This topic was covered in this month's JAMA Ophthalmology (https://archopht.jamanetwork.com/article.aspx?articleid=1838342) and reported by Medscape.

Blindness secondary to fillers used in the face is a recognized complication; it has been debated for a few years - certainly, I raised it at a meeting in London in 2012. The paper in JAMA Ophthal refers to (off-label) use in the glabellar area, and, correctly in my opinion, attributes the complication to the anastomoses between branches of the E.C.A. and I.C.A..

Unfortunately, most doctors are oblivious to this risk, and nurses even more so. In fact, I have met, even recently, 'nurse injectors' representing manufacturing companies that had no idea about this potential problem.

My advice to colleagues/ my team is as follows (which I have cut-and-pasted from my comments on Medscape):

1) Certain areas have a higher risk: malar area (medial infraorbital zone) and inferior glabellar area;

2) There can be aberrant vessels and high pressure injecting can increase the risk;

3) Cannulae are 'probably' safer in these danger zones;

4) Hyaluronidase has no established role in addressing this problem, as once the small vessels supplying the retina are occluded then the outcome is rapidly poor. Plus, from a logistical point of view, the hyaluronidase would need to be injected into the common carotid or internal carotid given that the aim is to get the enzyme to the retinal arteries a.s.a.p., and this has it's own risks;

5) Safety should trump aesthetics: I do not inject in the aforementioned danger zones. Many do, and to be honest, the risk of this adverse outcome is minute - but should it happen, it is 100% critical.
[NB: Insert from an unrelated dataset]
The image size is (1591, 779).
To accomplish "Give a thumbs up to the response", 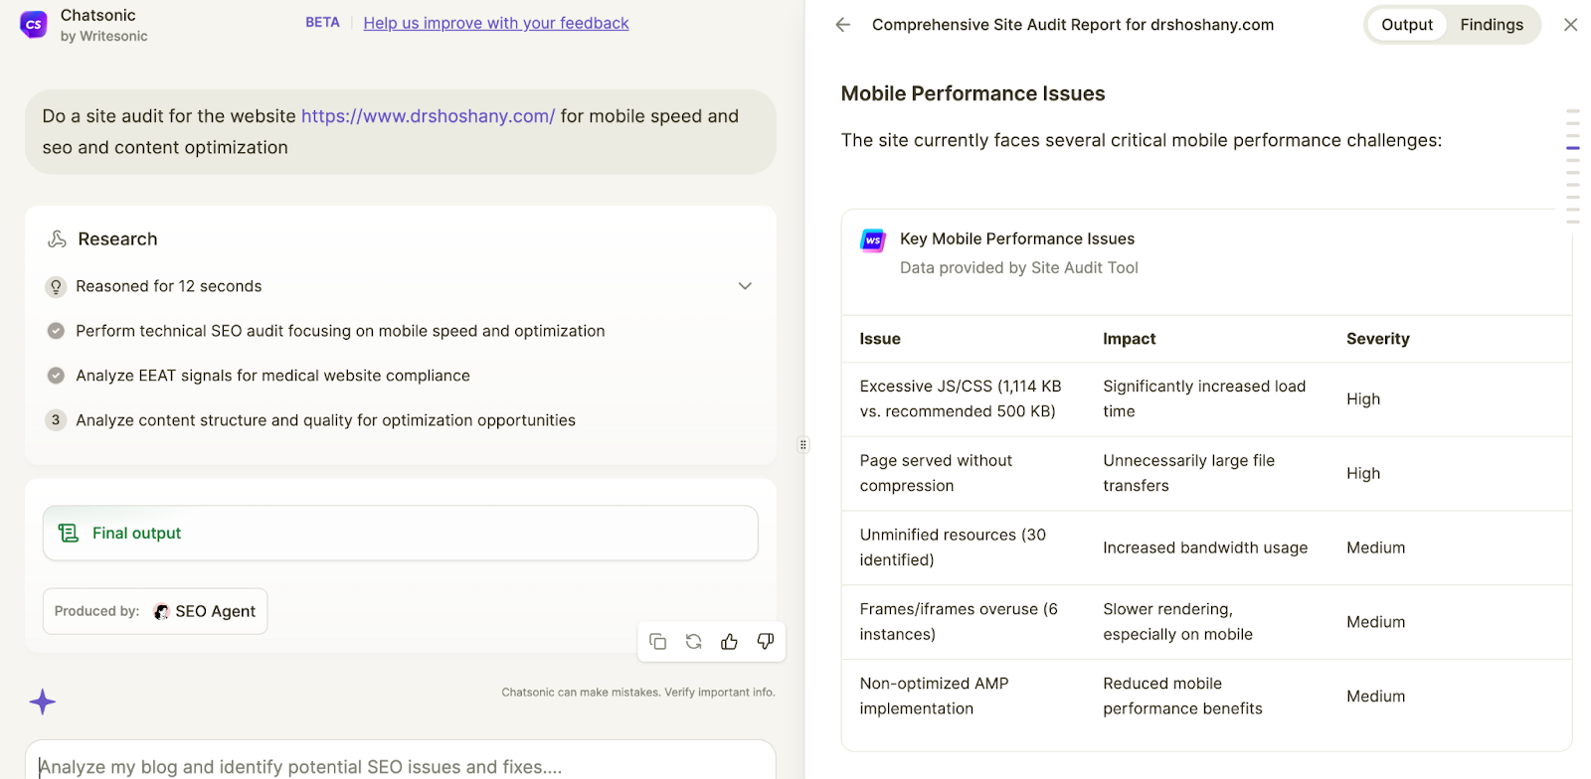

If a filler is required in the medial nasojugal area, my feeling is that it should be injected as close to the surface as possible, i.e. very superficially. Of course, the risk of the Tyndall effect is higher that way, but this could be mitigated against by the use of a monophasic filler (at least partly, and at least in theory!).

F.w.i.w., I have met a doctor and the business partner of another doctor who've caused this complication - and who have had the integrity/ strength to talk about their experiences/ learnings - and both have categorically now stopped injected anywhere within a large circumference around each eye.

I'd appreciate the thoughts of clinicians who are experienced in this field.